SchemaSmith Documentation

DataTongs - MySQL (Enterprise)

Extract data and generate deploy scripts built for repeatable Enterprise CI/CD pipelines.

DataTongs reference data extraction tool

Overview

Now that you have your source and structure under source control and you've got your state based deployments in place it's time to manage your seed data in the same way. DataTongs will help you extract all or parts of your data and manage deployment via generated scripts using the data in a JSON format. It connects to a MySQL database and extracts data for the tables specified in the config file and will generate REPLACE INTO, INSERT ... ON DUPLICATE KEY UPDATE, or INSERT IGNORE statements depending on the configured merge type. You can define a filter clause in case you allow mixing user and system data in a single table and the extraction will honor that filter.

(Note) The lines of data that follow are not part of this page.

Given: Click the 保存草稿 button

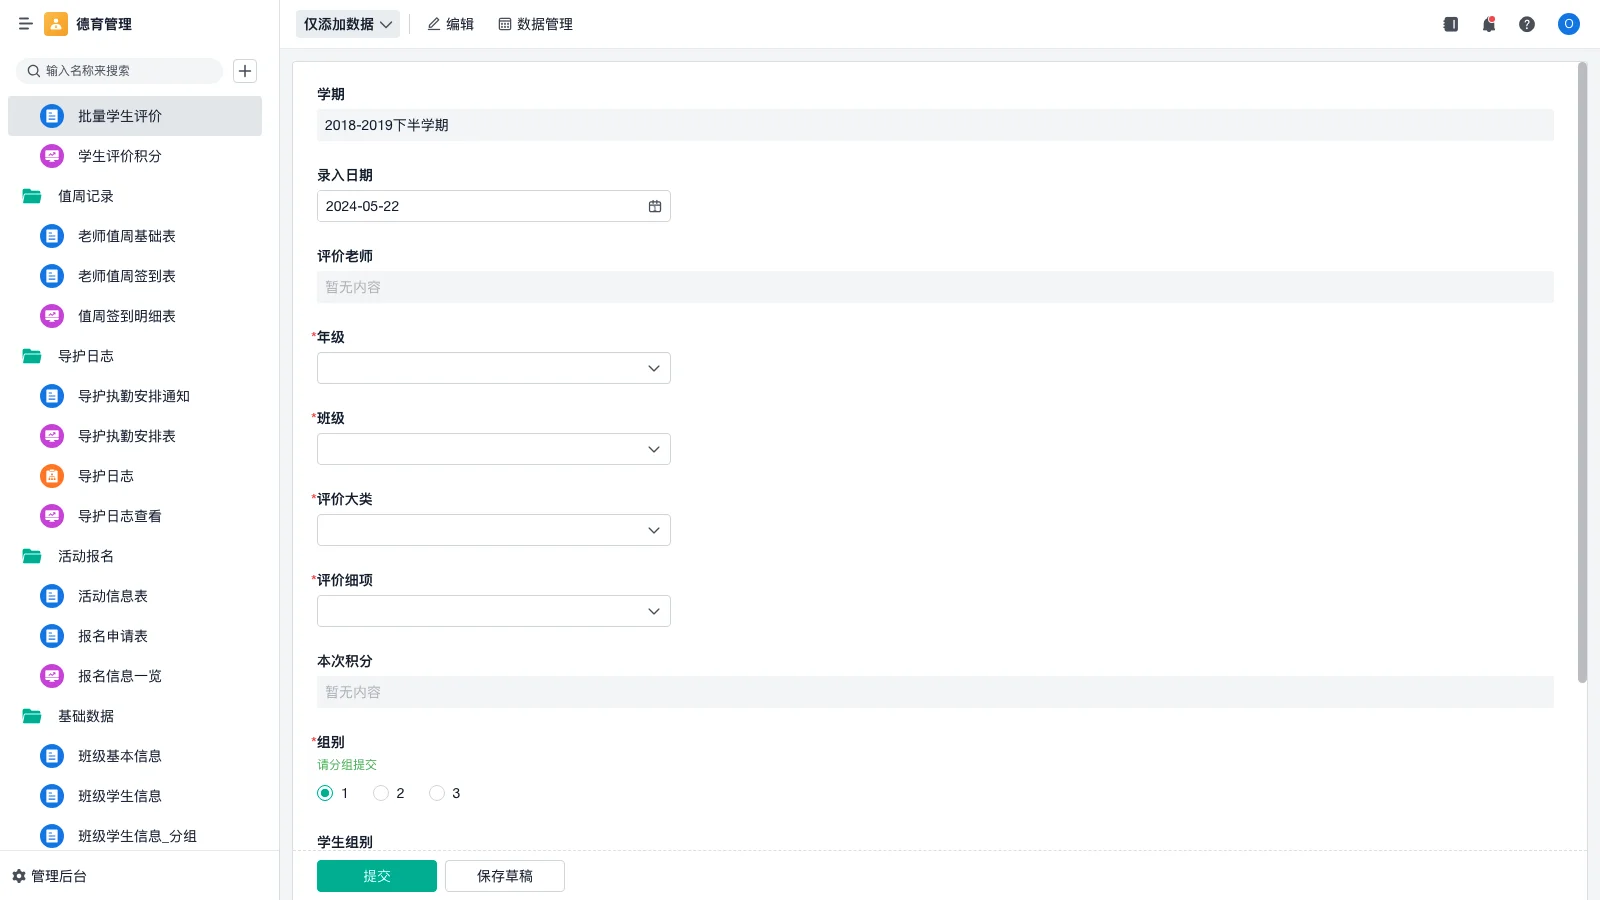Looking at the screenshot, I should [x=504, y=876].
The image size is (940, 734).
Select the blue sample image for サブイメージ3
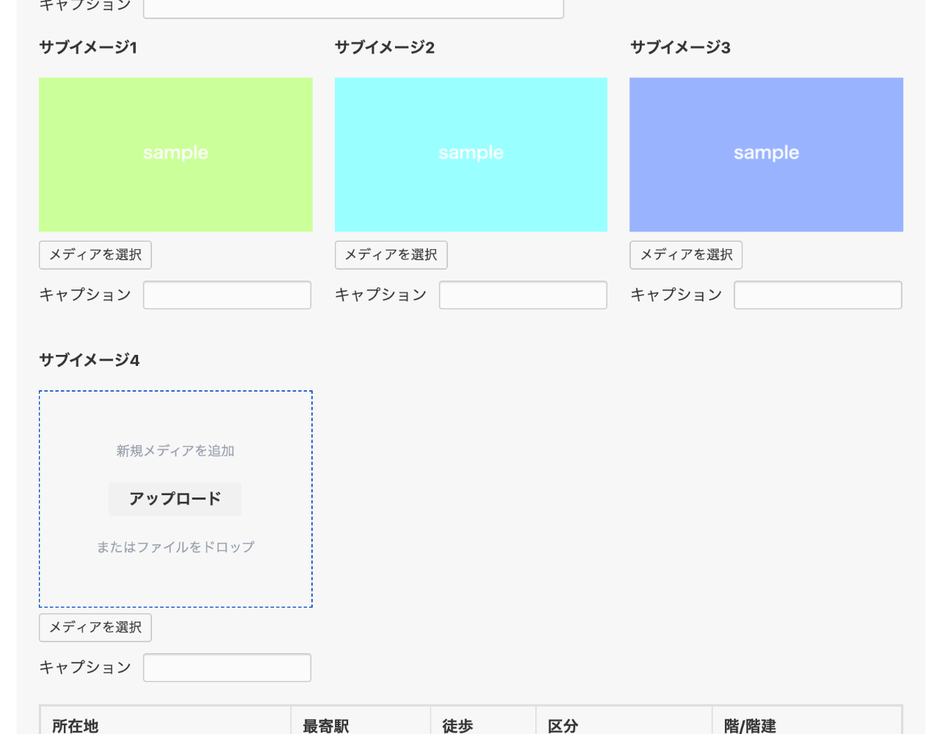(x=766, y=154)
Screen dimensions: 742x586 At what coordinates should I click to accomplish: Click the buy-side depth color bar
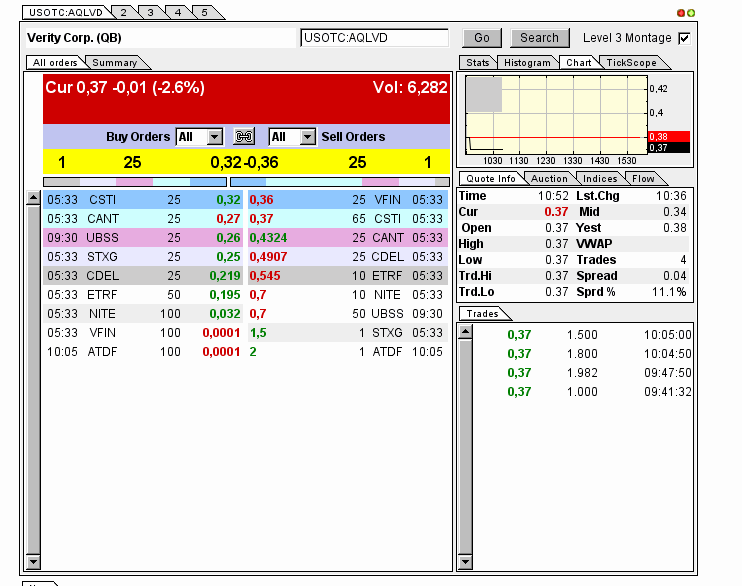tap(135, 182)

Simply point the application at a database with the correct seed data to capture, fill out the list of tables and the key columns for each, set the merge options you wish to generate and we'll handle generating the scripts for you. You can generate new scripts any time you need to update the seed data or manually update the script(s) if you find that simpler. Your application seed data will become part of your source control and state based updates.

Where DataTongs Fits

  • SchemaTongs extracts your schema into metadata.
  • SchemaHammer provides powerful search and edit capabilities for your metadata.
  • SchemaQuench applies your schema and data metadata to your MySQL server.
  • DataTongs extracts your seed data into metadata

Quick Start Guide

1. Configure your appSettings.json

Point DataTongs at your source database and list the tables to extract. This example uses Schema Package Integration mode to write content files and configure table JSON automatically:

{
  "Source": {
    "Server": "localhost",
    "Database": "sakila",
    "User": "root",
    "Password": ""
  },
  "ScriptPath": "",
  "ContentPath": "/opt/schemapackage/templates/main/TableData",
  "Tables": [
    {
      "Name": "language",
      "KeyColumns": "",
      "SelectColumns": "",
      "Filter": "",
      "MergeType": ""
    },
    {
      "Name": "category",
      "KeyColumns": "",
      "SelectColumns": "",
      "Filter": "",
      "MergeType": ""
    },
    {
      "Name": "country",
      "KeyColumns": "",
      "SelectColumns": "country_id,country",
      "Filter": "country IN ('United States','Canada','United Kingdom')",
      "MergeType": ""
    }
  ],
  "ShouldCast": {
    "OutputContentFiles": true,
    "OutputScripts": false,
    "ConfigureDataDelivery": true,
    "MergeType": "Upsert",
    "DisableTriggers": false
  }
}
2. Run DataTongs

Execute DataTongs from the command line and tongs will begin the casting process.

> DataTongs
3. Add them to your repository

Once you determine your deployment scheme you can add them to your repository and configure either a script folder or the data delivery section of each table to deploy your seed data.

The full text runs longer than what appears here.